Understanding PagerDuty On-Call
PagerDuty is a popular incident management platform that provides robust on-call scheduling, alerting, and escalation capabilities. This document explains the key components of PagerDuty's on-call system—services, escalation policies, schedules, and integrations—in a simple and clear way.
Key Components of PagerDuty On-Call
PagerDuty's on-call system relies on four main components: services, escalation policies, schedules, and integrations. Let's explore each one in detail.
1. Services
Services in PagerDuty represent the applications, components, or systems that you monitor. Each service:
- Has a unique name and description
- Is associated with an escalation policy
- Can be integrated with monitoring tools
- Contains a set of alert/incident settings
When an incident is triggered, it's associated with a specific service, which determines how the incident is handled and who is notified.

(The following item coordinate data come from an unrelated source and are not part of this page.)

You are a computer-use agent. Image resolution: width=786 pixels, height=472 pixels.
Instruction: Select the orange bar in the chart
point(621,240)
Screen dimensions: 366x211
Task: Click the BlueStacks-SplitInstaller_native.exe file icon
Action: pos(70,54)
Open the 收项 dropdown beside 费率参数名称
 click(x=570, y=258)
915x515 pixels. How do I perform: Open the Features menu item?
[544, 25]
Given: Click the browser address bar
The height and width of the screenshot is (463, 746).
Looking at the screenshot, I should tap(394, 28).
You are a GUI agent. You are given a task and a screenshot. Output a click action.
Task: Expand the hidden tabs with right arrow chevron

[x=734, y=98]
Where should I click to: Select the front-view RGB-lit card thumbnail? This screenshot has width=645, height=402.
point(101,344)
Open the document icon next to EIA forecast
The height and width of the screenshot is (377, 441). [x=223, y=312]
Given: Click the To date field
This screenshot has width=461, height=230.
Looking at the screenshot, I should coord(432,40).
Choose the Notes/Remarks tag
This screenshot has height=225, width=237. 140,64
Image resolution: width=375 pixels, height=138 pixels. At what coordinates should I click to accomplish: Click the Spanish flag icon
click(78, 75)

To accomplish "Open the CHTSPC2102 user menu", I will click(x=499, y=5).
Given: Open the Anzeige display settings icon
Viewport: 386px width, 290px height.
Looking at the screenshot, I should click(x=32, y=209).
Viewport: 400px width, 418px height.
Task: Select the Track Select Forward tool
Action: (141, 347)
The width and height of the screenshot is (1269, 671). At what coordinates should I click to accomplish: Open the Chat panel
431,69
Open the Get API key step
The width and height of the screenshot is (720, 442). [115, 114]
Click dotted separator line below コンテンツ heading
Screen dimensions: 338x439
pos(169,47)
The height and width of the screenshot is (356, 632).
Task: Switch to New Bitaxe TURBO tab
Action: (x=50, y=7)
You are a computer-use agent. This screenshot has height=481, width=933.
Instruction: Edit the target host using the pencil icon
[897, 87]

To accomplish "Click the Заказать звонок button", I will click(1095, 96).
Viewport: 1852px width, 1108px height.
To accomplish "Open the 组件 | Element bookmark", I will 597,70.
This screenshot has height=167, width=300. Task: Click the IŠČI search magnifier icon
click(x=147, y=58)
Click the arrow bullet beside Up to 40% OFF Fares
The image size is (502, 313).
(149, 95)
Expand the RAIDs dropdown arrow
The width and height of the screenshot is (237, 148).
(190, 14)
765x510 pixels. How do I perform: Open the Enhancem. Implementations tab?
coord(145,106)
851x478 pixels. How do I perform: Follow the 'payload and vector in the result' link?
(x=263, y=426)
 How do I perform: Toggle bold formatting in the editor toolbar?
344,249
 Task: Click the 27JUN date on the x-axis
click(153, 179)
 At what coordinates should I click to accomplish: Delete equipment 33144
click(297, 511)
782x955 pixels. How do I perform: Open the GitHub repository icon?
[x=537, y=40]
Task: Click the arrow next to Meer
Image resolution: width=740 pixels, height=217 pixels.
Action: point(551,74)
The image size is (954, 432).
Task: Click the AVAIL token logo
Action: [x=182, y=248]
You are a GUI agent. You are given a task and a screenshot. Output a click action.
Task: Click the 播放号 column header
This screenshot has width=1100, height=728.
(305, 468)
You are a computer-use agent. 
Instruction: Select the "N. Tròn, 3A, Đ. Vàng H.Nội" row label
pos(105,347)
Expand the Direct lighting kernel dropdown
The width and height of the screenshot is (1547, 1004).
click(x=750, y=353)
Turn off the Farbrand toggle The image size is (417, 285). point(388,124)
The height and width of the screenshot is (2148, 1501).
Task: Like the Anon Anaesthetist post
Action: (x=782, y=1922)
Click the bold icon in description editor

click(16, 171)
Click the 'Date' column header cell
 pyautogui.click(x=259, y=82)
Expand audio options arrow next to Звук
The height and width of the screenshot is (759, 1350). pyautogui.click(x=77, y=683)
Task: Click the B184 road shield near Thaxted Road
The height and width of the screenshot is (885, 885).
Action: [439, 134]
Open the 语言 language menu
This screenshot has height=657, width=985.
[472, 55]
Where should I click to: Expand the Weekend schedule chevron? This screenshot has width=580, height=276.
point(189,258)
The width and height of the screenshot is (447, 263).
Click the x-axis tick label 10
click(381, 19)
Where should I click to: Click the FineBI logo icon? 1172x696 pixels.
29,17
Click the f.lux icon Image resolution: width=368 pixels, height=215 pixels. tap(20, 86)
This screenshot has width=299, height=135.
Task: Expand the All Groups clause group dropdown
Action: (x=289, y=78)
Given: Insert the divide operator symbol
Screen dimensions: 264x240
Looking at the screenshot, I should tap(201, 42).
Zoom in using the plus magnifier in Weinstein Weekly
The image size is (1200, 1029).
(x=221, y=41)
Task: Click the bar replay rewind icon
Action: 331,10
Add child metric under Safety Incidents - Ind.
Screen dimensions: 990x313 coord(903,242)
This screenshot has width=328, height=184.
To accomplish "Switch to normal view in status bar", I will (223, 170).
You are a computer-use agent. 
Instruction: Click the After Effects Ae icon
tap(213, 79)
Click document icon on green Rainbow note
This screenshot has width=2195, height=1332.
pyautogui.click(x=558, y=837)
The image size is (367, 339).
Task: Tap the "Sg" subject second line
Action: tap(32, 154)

Example: A "Payment Processing API" service might be set up to:
- Alert the backend team when it experiences errors
- Have high urgency for all incidents
- Auto-resolve incidents after 24 hours if fixed
2. Escalation Policies
Escalation policies define who gets notified about an incident and in what order. They ensure that incidents are addressed even if the first responder isn't available.
An escalation policy typically includes:
- One or more escalation levels with designated responders
- Time delays between escalation levels
- Options to repeat the escalation process if no one responds
Example: For the "Payment API" service, an escalation policy might:
- Level 1: Notify the on-call engineer on the primary schedule
- Level 2: If no response in 15 minutes, notify the secondary on-call engineer
- Level 3: If still no response in 10 minutes, notify the engineering manager
3. Schedules
Schedules determine who is on-call at any given time. They allow teams to:
- Define rotation patterns (daily, weekly, custom)
- Set up multiple layers of coverage
- Handle time zone differences
- Plan for holidays and time off
PagerDuty's schedules are highly flexible and can accommodate complex team structures and rotation patterns.
Example: A "Backend Team Primary" schedule might rotate three engineers weekly, with handoffs occurring every Monday at 9 AM local time. A separate "Backend Team Secondary" schedule might rotate a different group of engineers as backup.
4. Integrations
Integrations connect PagerDuty to your monitoring tools, allowing alerts to be automatically converted into PagerDuty incidents. PagerDuty offers hundreds of integrations with popular monitoring systems.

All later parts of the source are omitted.